The county’s $114 million 2008 tentative budget predicts that the airport, which is operated by the county Highway Department, would generate a profit of $1,350 next year.

In 2007, the airport cost taxpayers $7,500 and $15,609 in 2006.

The airport’s proposed budget for 2008 is $210,200.

The improved financial condition of the airport can be attributed to a new $408,000, 10-bay T-hangar that the county finished building last month, said county Highway Superintendent Don Chambers.

“When we’re completed next year, there’ll be four T-hangar buildings on the property,” Chambers said Tuesday.

In September, the county received $405,500 from the Renew and Rebuild New York Transportation Bond Act of 2005. While $5,000 would go toward airport parking lot lighting, the remainder — along with a $45,000 county contribution — would be spent on the construction of a final T-hangar.

The other hangars on the property were likely built in the 1970s, Chambers said.

The hangars attract aircraft to the field, Chambers said, and more aircraft means more aviation fuel sales by the county.

Each 10-bay hangar generates about $25,000 in annual income, and although only a $1,350 profit is anticipated for next year because the final hangar would not be finished until November, Chambers said that the airport should turn a $20,000 profit in 2009.

Seven of the bays in the new county-built hangar have been leased, with two more leases soon to be signed.
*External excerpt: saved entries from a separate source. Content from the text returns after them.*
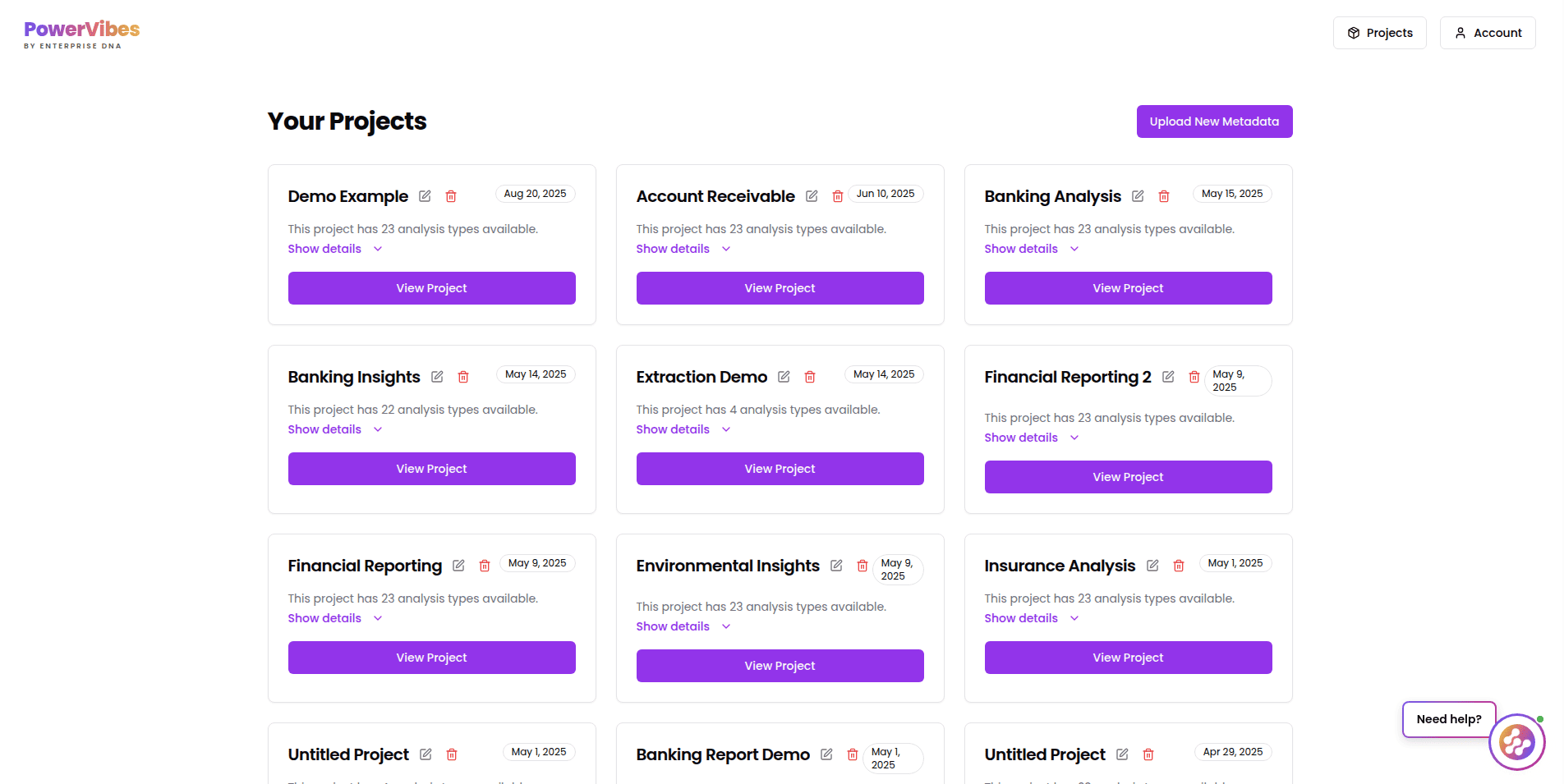Delete the Banking Insights project

click(x=463, y=377)

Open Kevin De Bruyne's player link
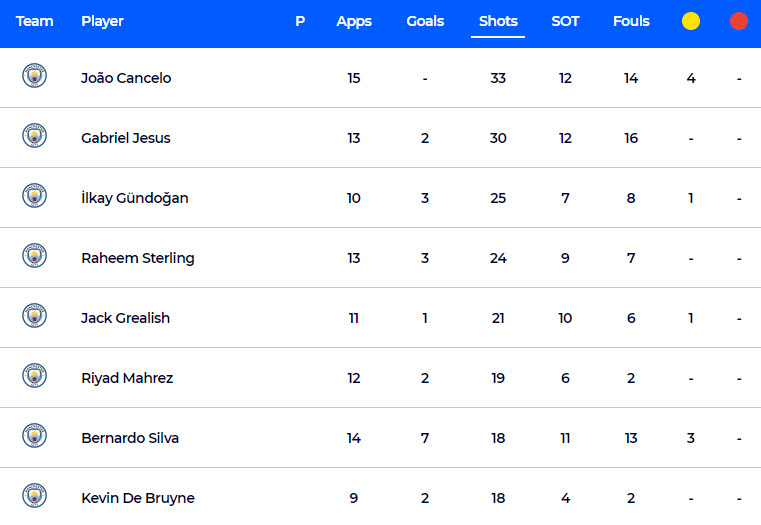pos(138,498)
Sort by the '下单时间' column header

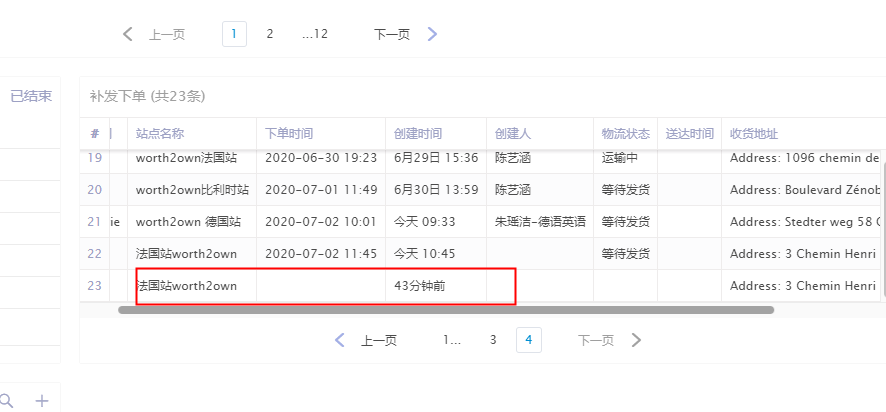coord(289,134)
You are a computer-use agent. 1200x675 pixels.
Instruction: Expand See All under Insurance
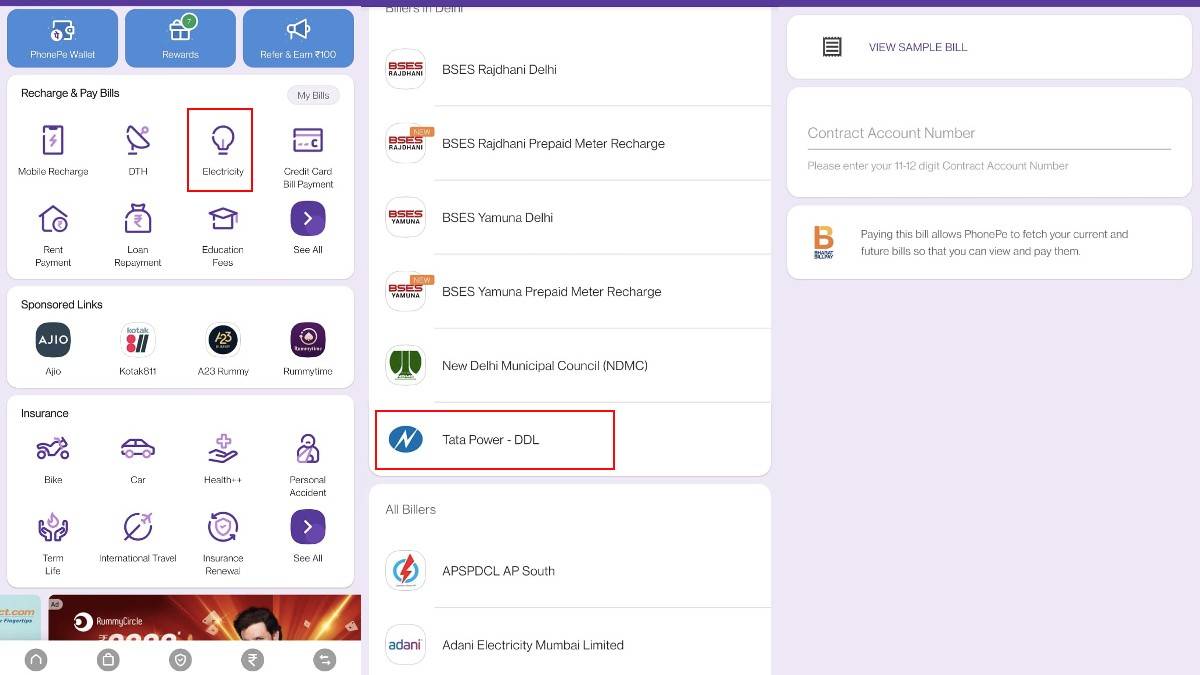307,526
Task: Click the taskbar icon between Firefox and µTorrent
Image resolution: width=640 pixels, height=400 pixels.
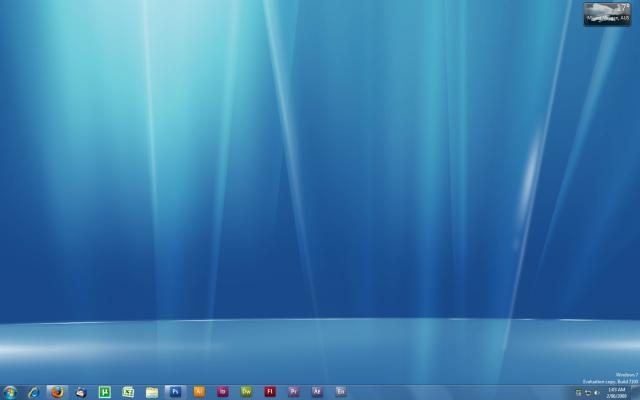Action: 81,392
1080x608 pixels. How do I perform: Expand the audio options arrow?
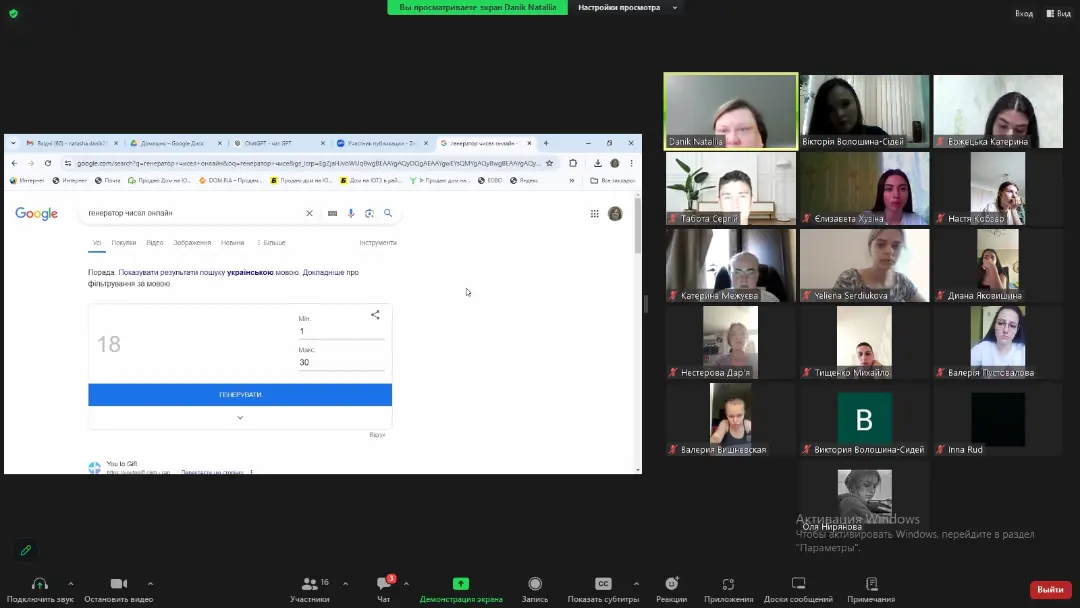coord(70,583)
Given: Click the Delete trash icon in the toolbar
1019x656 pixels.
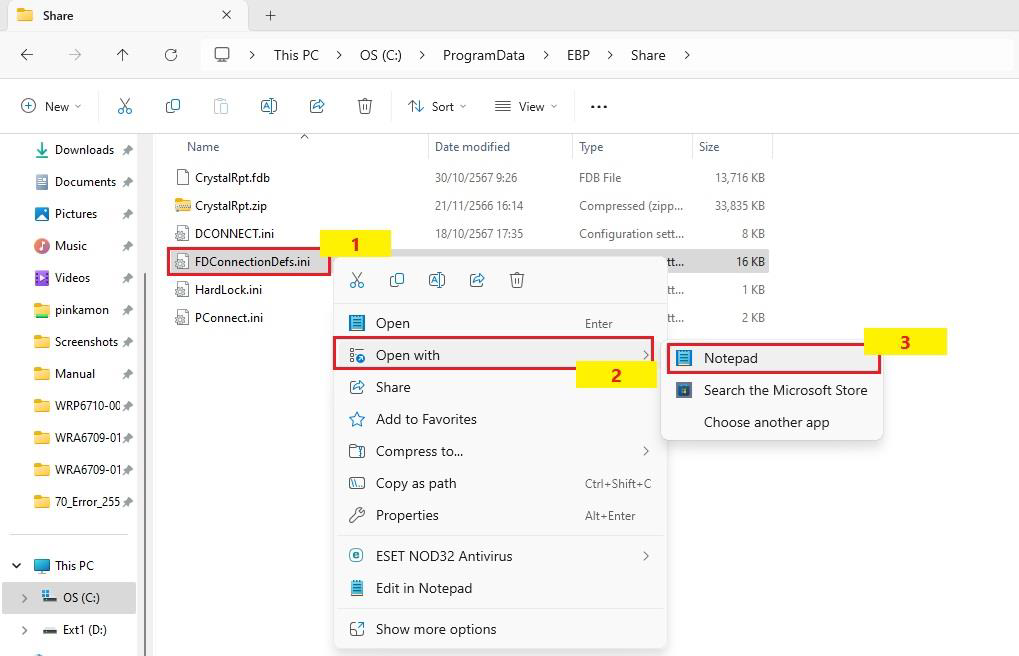Looking at the screenshot, I should [365, 106].
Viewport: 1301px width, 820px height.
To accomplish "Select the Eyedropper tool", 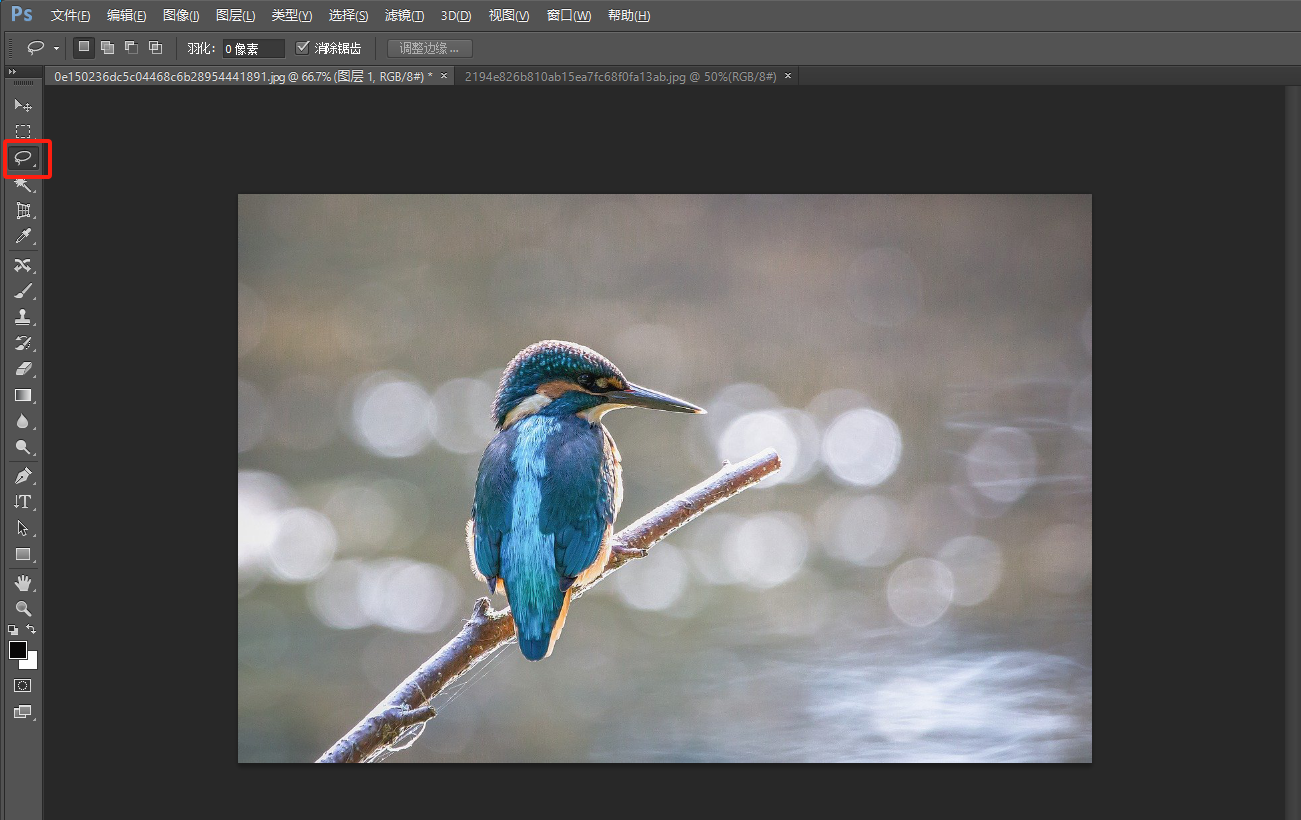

County Administrator Scott Schrader said the final lease would not be finalized until after the first of the year.

Schrader said that when he began his job in June 2003, the county was not “really utilizing that airport to its potential” and that it had been operating at a loss of around $30,000 in previous years.

“They (the Legislature) actually invested in an airport, and I actually think it’s going to be making dividends,” Schrader said.

Chambers said that now, the two companies that operate out of the airport, All About Flying and Seven Valley Aviation, are also thriving.

Schrader said the county should continue to make capital improvements to the airport, and hopefully would receive federal funding to do so.

However, once the final hangar is completed next year, Schrader said the county would “sit back and evaluate, first,” before proceeding with any new projects, such as possibly acquiring more land.

The county still has to clear some obstructions at the airport that the Federal Aviation Administration requested by removed. The last plan to get rid of them was rejected by the feds.

The Legislature approved a study of how best to remove the obstacles in July, to be completed by engineers MacFarland Johnson Inc. at a cost of $50,000.

The obstacles are primarily trees, but also a few antennae and utility poles that pose a problem for airplanes entering and leaving the airport.

The Federal Aviation Administration paid for 95 percent of the study and the state and the county split the remaining 5 percent.

The need for the assessment comes after the FAA would not support a plan to mitigate obstructions surrounding the airport with a precision approach path indicator (PAPI), a system that guides planes in and out of the airport and past obstructions.

The study is complete and the FAA is reviewing the latest plan, Schrader said.

I appreciate the efforts of the Legislature to invest in the County airport. They saw that by spending a little money, they can actually turn a profit.

But they can approve a study for $50,000 to have an engineer to look at airport obstructions (County paid 5% or $2,500), but can't get secure funding for a master plan for the County?